### Page extract:

Setting the sf_opt and sz_opt options ensures the model is set up with the correct parameters present.
The rain_layer
(pet_layer
) can contain the numeric id values of different rainfall (pet) series. If the value of rain_layer
(pet_layer
) is not NULL
the weights used to compute an averaged input value for each HRU are computed, otherwise an input table for the models generated with the value "missing" used in place of the series name.
## The vignettes contains more examples of the method calls.
## create temport directory for output
demo_dir <- tempfile("dygis")
dir.create(demo_dir)
## initialise processing
ctch <- dynatopGIS$new(file.path(demo_dir,"test"))
#> Creating new folder
#> Starting new project at /tmp/Rtmp1UiXow/dygis1e25478b6141/test
## add digital elevation and channel data
dem_file <- system.file("extdata", "SwindaleDTM40m.tif", package="dynatopGIS", mustWork = TRUE)

### Supplied material:
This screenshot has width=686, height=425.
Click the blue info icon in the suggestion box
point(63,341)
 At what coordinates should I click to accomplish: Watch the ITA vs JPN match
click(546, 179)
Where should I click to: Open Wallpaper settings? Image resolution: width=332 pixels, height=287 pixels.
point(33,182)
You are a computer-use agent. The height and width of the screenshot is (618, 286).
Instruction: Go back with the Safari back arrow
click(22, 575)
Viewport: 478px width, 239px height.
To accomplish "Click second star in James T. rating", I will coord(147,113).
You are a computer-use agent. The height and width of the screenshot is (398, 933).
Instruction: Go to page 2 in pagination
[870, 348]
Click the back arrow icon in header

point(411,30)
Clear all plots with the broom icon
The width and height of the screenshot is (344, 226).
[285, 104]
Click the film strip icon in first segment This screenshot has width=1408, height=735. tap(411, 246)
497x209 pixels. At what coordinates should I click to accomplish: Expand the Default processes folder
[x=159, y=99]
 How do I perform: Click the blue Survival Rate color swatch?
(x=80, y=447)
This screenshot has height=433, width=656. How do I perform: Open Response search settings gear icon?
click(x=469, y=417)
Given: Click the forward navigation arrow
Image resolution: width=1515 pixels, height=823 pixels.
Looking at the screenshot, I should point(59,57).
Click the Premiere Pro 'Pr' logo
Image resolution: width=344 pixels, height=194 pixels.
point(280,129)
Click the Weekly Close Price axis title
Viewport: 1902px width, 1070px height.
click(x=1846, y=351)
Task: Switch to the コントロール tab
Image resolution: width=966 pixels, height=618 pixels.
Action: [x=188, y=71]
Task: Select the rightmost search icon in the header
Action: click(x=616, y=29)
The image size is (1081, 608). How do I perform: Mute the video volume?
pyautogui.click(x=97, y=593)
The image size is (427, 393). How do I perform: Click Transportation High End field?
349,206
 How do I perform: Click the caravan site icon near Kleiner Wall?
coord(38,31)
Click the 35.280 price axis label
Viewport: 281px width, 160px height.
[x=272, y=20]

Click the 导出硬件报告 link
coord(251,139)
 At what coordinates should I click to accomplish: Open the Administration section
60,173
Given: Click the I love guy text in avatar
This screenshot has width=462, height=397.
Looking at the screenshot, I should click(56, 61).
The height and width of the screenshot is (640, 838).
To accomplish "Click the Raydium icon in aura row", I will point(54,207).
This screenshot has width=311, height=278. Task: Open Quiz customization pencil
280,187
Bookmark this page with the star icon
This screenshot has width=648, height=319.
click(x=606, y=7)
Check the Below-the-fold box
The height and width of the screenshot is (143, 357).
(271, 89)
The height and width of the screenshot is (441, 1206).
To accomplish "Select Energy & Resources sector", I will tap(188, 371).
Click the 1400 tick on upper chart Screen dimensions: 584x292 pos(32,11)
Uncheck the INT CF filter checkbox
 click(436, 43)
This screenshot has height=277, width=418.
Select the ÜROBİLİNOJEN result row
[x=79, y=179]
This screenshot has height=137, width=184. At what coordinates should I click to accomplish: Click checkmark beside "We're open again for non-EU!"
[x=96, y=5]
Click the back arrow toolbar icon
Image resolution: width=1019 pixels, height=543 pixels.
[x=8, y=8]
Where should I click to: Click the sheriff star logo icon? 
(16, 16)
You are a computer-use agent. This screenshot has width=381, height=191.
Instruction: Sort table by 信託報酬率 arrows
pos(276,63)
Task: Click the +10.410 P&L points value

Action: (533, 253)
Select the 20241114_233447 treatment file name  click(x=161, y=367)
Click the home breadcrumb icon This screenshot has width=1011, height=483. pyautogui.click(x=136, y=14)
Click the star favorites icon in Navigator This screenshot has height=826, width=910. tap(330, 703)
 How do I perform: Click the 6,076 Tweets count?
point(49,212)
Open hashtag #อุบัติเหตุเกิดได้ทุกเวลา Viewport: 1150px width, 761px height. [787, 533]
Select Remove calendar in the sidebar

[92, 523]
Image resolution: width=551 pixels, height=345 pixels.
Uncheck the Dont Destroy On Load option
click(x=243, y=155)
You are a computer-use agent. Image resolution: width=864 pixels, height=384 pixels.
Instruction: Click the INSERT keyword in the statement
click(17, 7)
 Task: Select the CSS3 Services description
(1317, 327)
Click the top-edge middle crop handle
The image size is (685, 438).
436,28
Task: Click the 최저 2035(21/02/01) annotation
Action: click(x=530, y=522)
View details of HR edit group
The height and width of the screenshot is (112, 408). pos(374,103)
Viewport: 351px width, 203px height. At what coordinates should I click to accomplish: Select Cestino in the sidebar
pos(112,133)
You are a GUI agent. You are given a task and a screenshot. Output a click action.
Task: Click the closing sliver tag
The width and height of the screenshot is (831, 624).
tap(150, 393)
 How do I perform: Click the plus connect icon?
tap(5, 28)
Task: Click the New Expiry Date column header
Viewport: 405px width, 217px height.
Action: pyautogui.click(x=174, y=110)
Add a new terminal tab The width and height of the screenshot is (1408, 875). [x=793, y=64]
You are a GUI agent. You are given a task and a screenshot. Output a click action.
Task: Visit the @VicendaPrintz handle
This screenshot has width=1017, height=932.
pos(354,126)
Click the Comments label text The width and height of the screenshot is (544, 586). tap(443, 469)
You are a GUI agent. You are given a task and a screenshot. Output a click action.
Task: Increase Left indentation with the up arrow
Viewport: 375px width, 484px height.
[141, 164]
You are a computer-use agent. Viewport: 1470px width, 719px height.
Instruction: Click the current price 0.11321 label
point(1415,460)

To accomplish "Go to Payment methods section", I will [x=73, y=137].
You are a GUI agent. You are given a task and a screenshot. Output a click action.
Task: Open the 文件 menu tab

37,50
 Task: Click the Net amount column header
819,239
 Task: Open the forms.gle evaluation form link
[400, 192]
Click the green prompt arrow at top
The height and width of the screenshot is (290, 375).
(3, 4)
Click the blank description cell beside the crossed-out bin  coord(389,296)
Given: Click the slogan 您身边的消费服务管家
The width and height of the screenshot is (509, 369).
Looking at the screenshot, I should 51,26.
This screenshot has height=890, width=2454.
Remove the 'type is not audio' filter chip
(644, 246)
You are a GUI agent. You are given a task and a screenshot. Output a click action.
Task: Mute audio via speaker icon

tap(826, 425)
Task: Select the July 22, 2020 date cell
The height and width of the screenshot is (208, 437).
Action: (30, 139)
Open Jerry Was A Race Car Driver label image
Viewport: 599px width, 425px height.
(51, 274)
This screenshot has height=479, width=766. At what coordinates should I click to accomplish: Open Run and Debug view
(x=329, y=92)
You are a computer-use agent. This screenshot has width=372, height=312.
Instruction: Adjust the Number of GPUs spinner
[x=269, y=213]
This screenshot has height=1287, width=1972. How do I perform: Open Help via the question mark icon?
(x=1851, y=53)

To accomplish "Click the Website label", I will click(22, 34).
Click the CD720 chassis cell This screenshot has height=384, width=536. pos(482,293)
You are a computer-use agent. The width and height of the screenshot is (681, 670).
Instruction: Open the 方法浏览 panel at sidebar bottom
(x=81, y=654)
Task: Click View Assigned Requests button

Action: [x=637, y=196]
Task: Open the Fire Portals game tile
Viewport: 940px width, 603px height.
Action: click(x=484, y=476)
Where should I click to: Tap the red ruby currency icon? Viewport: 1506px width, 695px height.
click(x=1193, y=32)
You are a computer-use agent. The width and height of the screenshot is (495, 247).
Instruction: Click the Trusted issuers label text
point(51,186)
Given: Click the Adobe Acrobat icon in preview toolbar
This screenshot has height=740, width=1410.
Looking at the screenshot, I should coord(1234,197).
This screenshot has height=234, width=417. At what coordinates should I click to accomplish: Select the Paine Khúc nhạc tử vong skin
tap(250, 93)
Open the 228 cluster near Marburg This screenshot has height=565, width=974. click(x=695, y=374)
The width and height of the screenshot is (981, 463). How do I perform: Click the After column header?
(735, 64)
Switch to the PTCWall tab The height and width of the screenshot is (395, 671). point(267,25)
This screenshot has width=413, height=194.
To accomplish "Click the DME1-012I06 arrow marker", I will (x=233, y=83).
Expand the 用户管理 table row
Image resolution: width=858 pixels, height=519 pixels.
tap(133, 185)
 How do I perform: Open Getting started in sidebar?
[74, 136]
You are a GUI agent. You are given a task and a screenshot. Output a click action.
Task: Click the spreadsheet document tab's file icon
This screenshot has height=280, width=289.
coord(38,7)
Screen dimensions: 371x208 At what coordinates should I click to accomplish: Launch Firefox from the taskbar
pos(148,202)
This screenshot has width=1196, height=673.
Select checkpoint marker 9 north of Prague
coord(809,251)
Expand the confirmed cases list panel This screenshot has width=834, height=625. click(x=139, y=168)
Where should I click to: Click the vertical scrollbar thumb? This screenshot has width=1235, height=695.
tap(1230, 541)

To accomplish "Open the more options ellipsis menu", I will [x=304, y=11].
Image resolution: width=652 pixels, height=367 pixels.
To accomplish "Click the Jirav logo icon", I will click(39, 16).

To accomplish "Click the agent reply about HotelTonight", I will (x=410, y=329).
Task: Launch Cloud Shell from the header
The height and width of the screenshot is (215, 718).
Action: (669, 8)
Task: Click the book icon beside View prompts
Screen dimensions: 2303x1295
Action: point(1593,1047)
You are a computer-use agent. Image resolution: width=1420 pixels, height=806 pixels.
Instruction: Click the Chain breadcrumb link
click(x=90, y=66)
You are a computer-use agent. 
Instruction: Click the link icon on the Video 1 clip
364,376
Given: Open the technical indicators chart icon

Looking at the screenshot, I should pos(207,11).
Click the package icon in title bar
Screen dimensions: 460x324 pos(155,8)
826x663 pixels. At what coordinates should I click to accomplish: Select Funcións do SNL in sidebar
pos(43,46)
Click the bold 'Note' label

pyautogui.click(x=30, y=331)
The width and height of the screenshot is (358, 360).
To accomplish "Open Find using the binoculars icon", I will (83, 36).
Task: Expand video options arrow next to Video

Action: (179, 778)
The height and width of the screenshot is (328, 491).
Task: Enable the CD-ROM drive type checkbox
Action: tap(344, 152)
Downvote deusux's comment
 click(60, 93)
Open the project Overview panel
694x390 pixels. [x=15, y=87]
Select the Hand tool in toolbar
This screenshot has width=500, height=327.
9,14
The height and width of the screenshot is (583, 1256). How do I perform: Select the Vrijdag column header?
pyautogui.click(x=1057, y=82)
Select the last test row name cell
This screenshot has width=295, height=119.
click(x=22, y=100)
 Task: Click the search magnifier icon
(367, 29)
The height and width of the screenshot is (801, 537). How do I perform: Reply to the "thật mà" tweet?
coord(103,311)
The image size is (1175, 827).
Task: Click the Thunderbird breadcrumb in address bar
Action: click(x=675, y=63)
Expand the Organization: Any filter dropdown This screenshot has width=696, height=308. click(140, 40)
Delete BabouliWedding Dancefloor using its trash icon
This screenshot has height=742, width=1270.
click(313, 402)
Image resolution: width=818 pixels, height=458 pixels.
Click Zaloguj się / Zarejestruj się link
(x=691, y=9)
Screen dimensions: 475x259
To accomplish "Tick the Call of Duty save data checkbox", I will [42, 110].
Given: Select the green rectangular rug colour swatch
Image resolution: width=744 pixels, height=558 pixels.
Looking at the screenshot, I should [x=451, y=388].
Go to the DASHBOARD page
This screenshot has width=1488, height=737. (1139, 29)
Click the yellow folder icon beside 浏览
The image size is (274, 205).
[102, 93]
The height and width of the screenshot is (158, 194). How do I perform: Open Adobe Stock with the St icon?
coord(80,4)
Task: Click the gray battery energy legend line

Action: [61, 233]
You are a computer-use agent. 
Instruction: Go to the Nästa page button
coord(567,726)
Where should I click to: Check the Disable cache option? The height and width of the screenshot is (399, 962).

### Given instruction 1:
According to the dynatopGIS excerpt, what value replaces the series name in the input table when rain_layer is NULL?
### Given instruction 2:
Locate each line of the records containing the string "handle" with matching case, and copy those lines.
The text and the records are independent of each other.

### Task output 1:
The value "missing" replaces the series name.

### Task output 2:
Click the top-edge middle crop handle
Task: Visit the @VicendaPrintz handle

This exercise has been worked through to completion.